I just replaced an electric stove top unit because the old one had a burner that wouldn’t turn off. I still haven’t figured out what to do with the old unit; a local e-waste recycling group doesn’t want it, I don’t know anyone that wants a partially functioning stovetop, I don’t want to fix it myself… but I guess I can pay to bring it to the local landfill.
Anyone claiming that “right to repair” fixes any of this is missing the part where people don’t want to spend their lives repairing everything they have. Also, the new stovetop is far more energy efficient than the old one with is yet another balancing aspect of replacing old tech.
Right to repair just means for those that do want to repair it, they can without any undue burden.
If you don't want to repair it, nobody is forcing you to!

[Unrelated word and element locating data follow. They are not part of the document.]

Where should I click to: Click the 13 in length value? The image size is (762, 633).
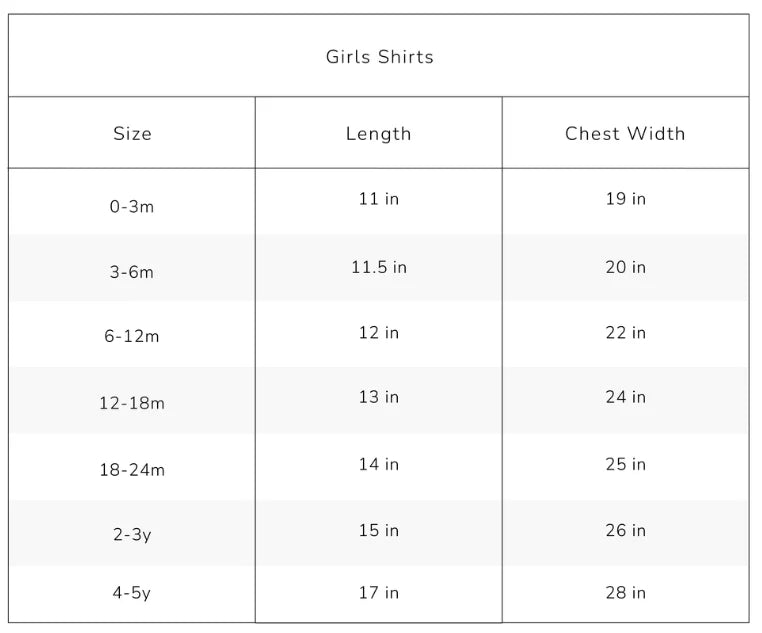tap(379, 397)
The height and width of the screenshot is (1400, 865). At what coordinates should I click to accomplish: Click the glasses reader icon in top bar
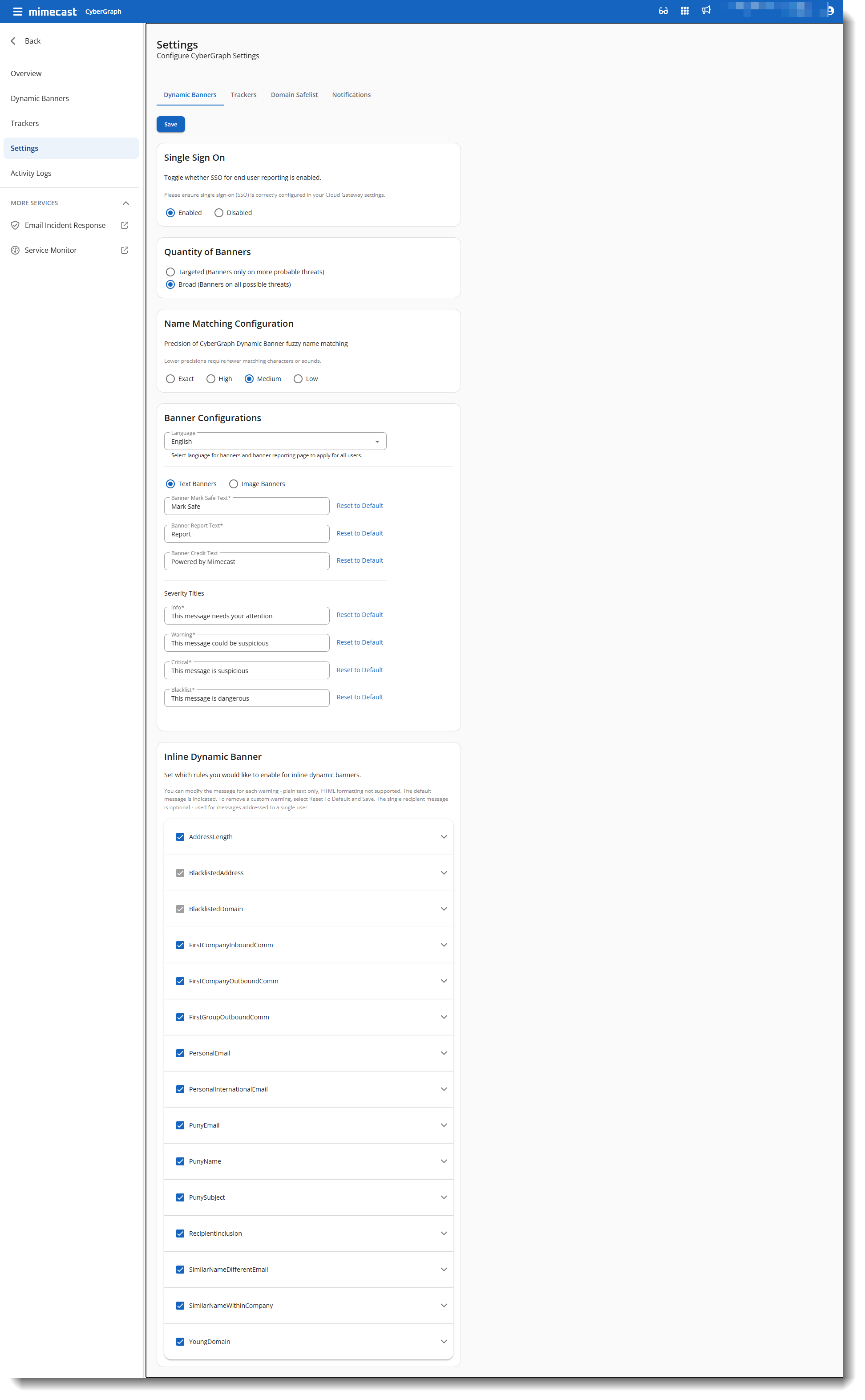coord(663,10)

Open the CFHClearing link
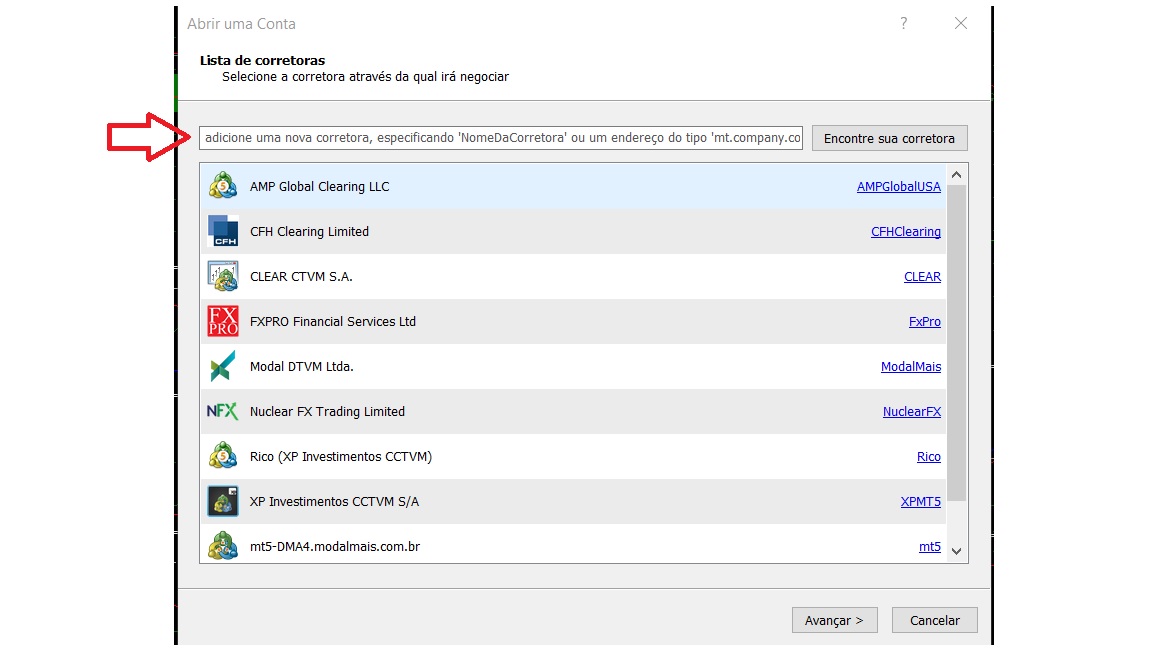(x=905, y=232)
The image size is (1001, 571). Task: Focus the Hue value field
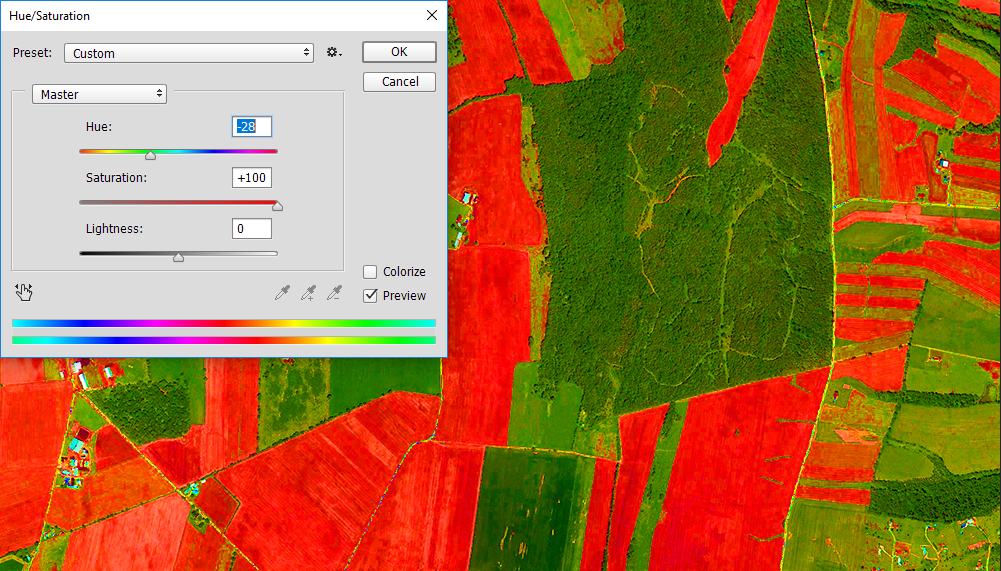(251, 127)
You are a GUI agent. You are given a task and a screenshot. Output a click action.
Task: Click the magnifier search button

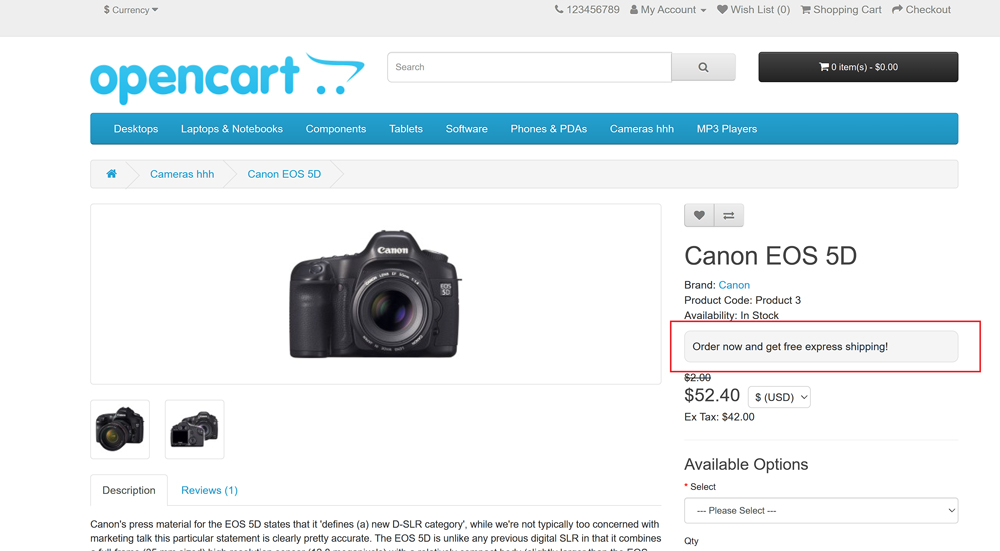coord(703,67)
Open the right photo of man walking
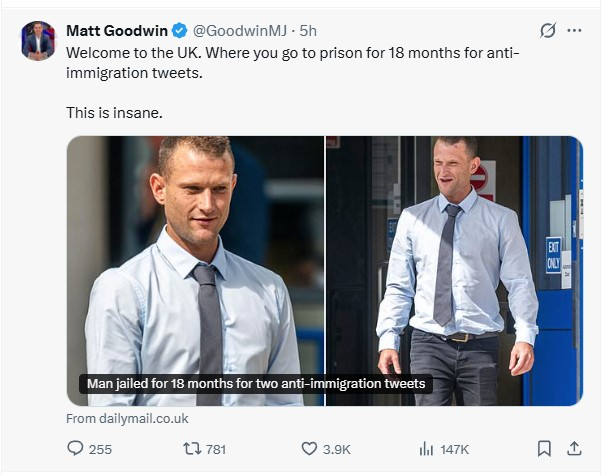 454,270
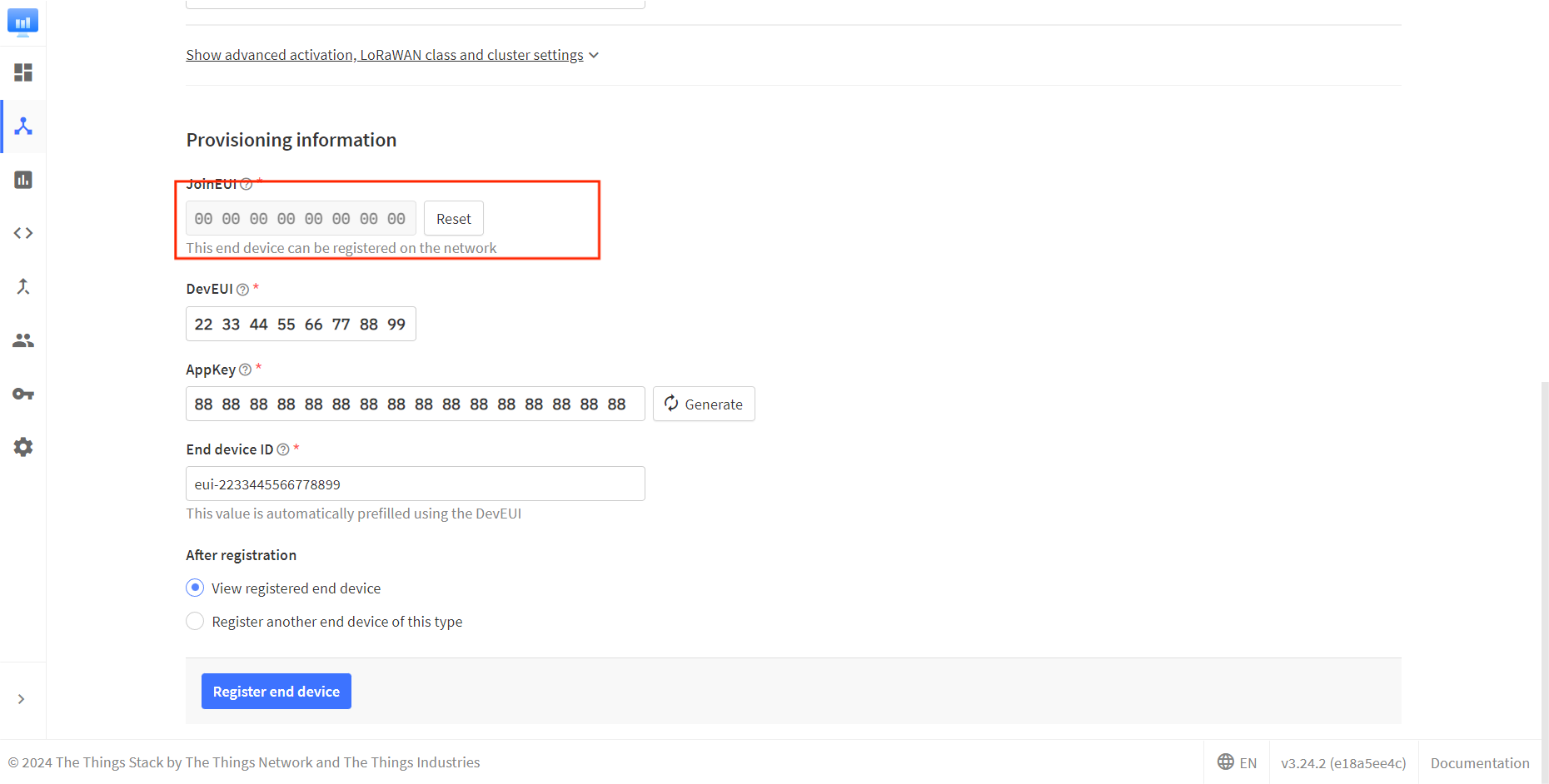Image resolution: width=1549 pixels, height=784 pixels.
Task: Open the Collaborators people icon
Action: tap(23, 340)
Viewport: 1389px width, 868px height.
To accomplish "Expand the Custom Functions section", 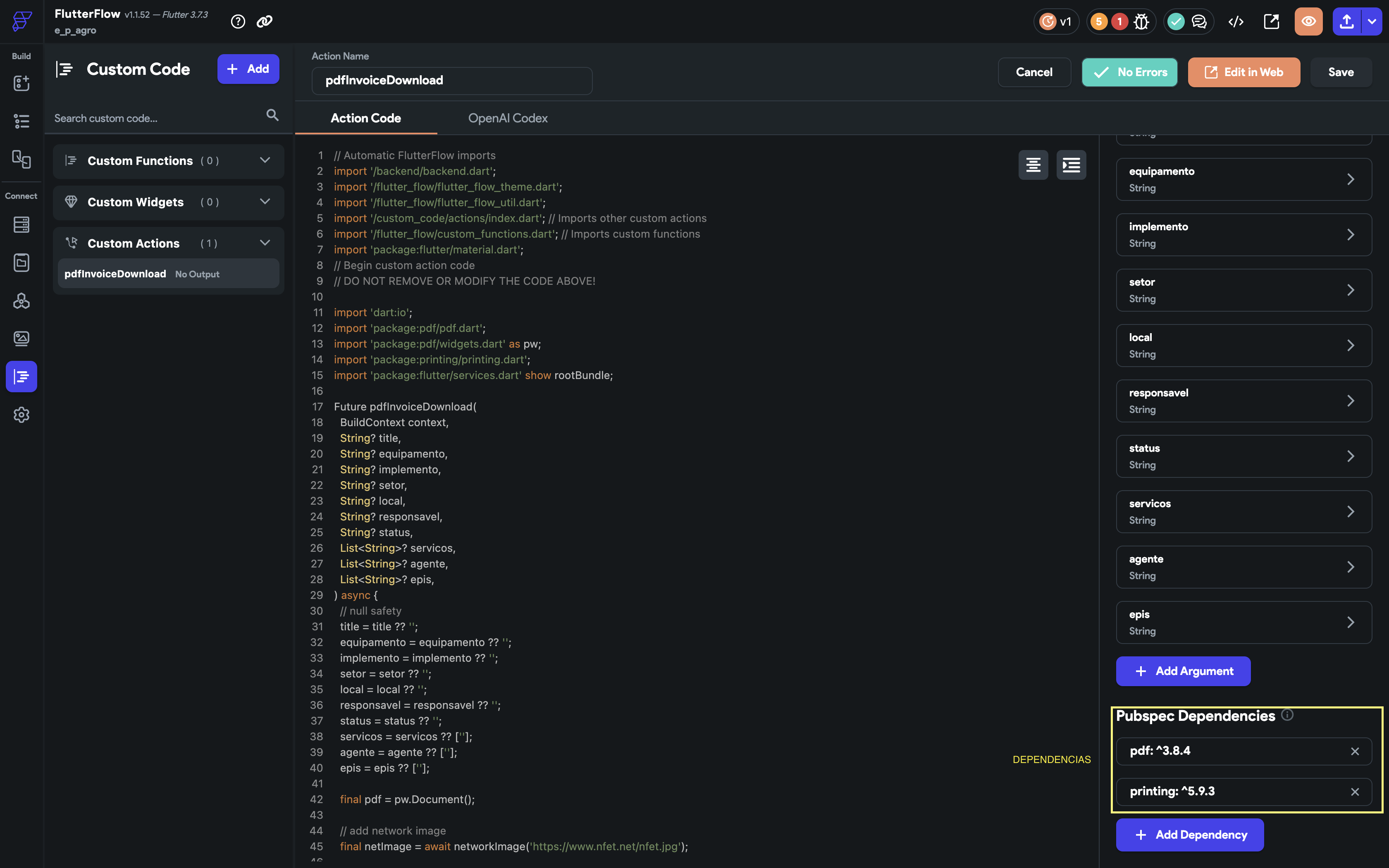I will (x=265, y=161).
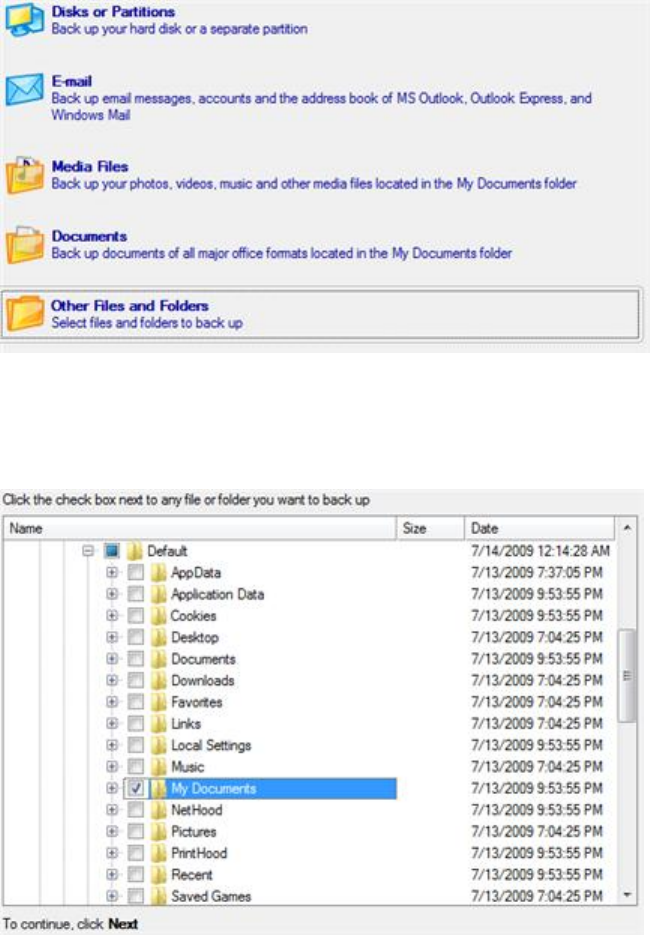The width and height of the screenshot is (650, 935).
Task: Expand the Downloads folder node
Action: tap(112, 681)
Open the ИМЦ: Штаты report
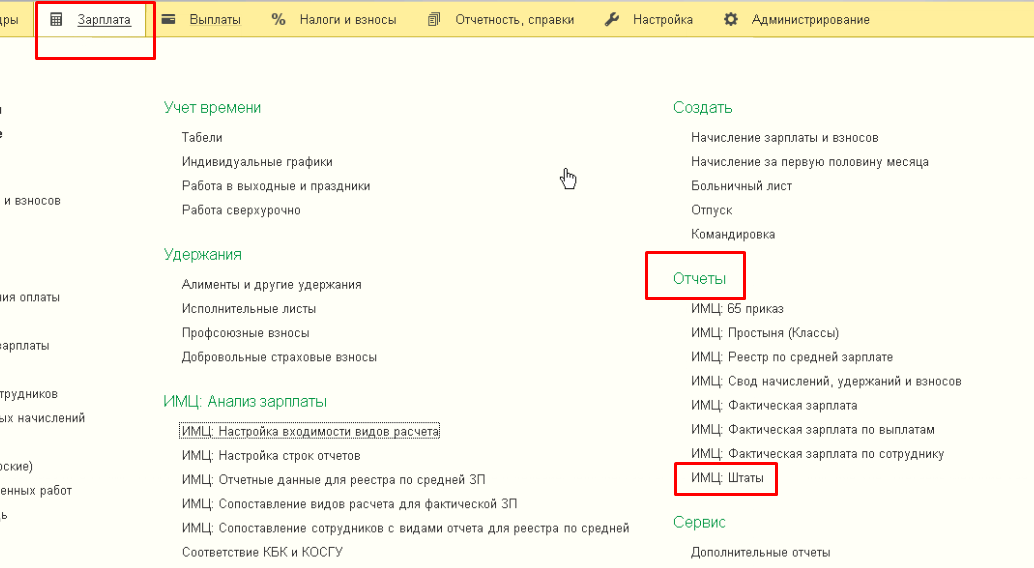 (727, 479)
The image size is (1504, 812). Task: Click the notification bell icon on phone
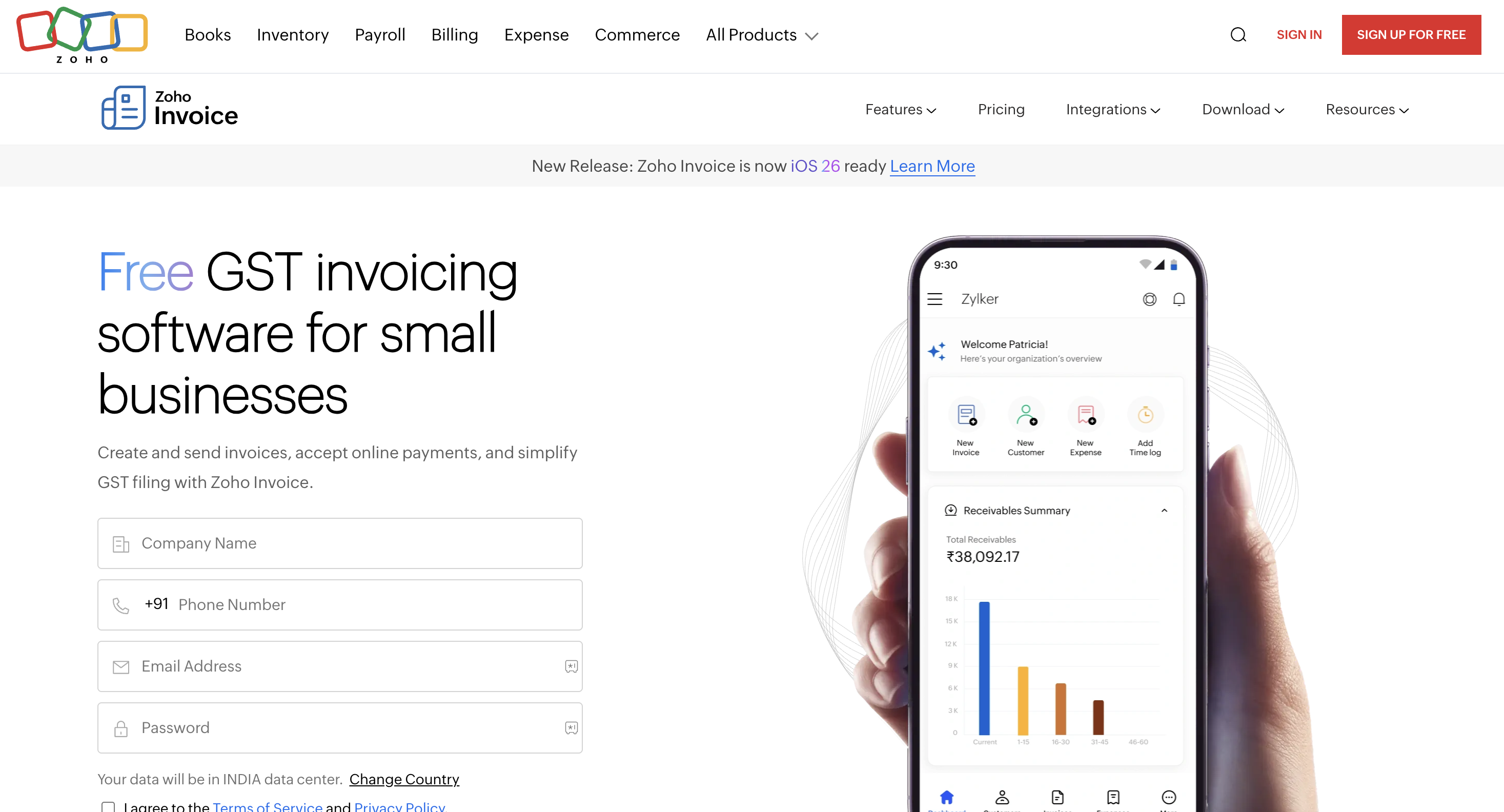click(x=1179, y=299)
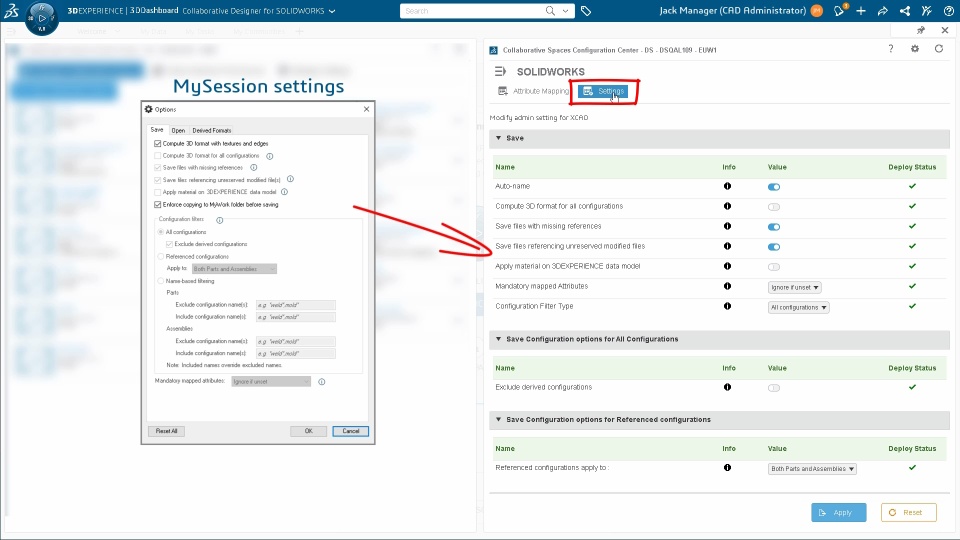Select the Derived Formats tab in Options
The height and width of the screenshot is (540, 960).
point(211,130)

Just throw it away like you would have done anyways.
The point of right to repair is that there is a non-zero amount of people who want to repair stuff and it shouldn't cost the people who don't anything extra... It's a "right" not an "obligation"...
> I still haven’t figured out what to do with the old unit
I don't have a success percentage to offer you, but I've seen quite a lot of that kind of thing in the "free" section of Craigslist. There are all kinds of folks who grab that stuff for parts, for the challenge, or who knows
I've also seen mixed opinions about the best way to use that section: one audience thinks "put it on the curb, announce the fact you did so, the end" and the other audience is against that because it could cause multiple people to drive to what could be an empty curb by the time they get there. I'd say go with whichever causes you the least emotional stress: fielding bazillions of Craigslist emails or running the risk of inadvertent climate change contributions
> I don’t know anyone that wants a partially functioning stovetop
Maybe some repair shop wants to buy it cheap, to repair, and to sell for profit? Or not buy, but to repair it to you for a fraction of the price of a new stove top?
> Also, the new stovetop is far more energy efficient than the old one with is yet another balancing aspect of replacing old tech.
This is the killer. If new things are better then it may be not economically viable to repair.
Put it up on craigslist (or whatever is popular in your area) for free and label it "as-is, needs repair". Odds are decent that someone will take it off your hands with the intention of fixing it and getting a free stove top.
you just admitted that you're the problem. "new stovetop is far more energy efficient than the old one" how so? does it magically produce more heat from nothing?
That's a nonsensical thing to say. An electric cooktop using heated rings is indisputably less efficient than an induction cooktop. It simply doesn't get all of its energy into the cookware.
What's the parent commenter supposed to do? Live without a stovetop because the old one can't be fixed?
Anyone claiming that “right to repair” fixes any of this is missing the part where people don’t want to spend their lives repairing everything they have. Also, the new stovetop is far more energy efficient than the old one with is yet another balancing aspect of replacing old tech.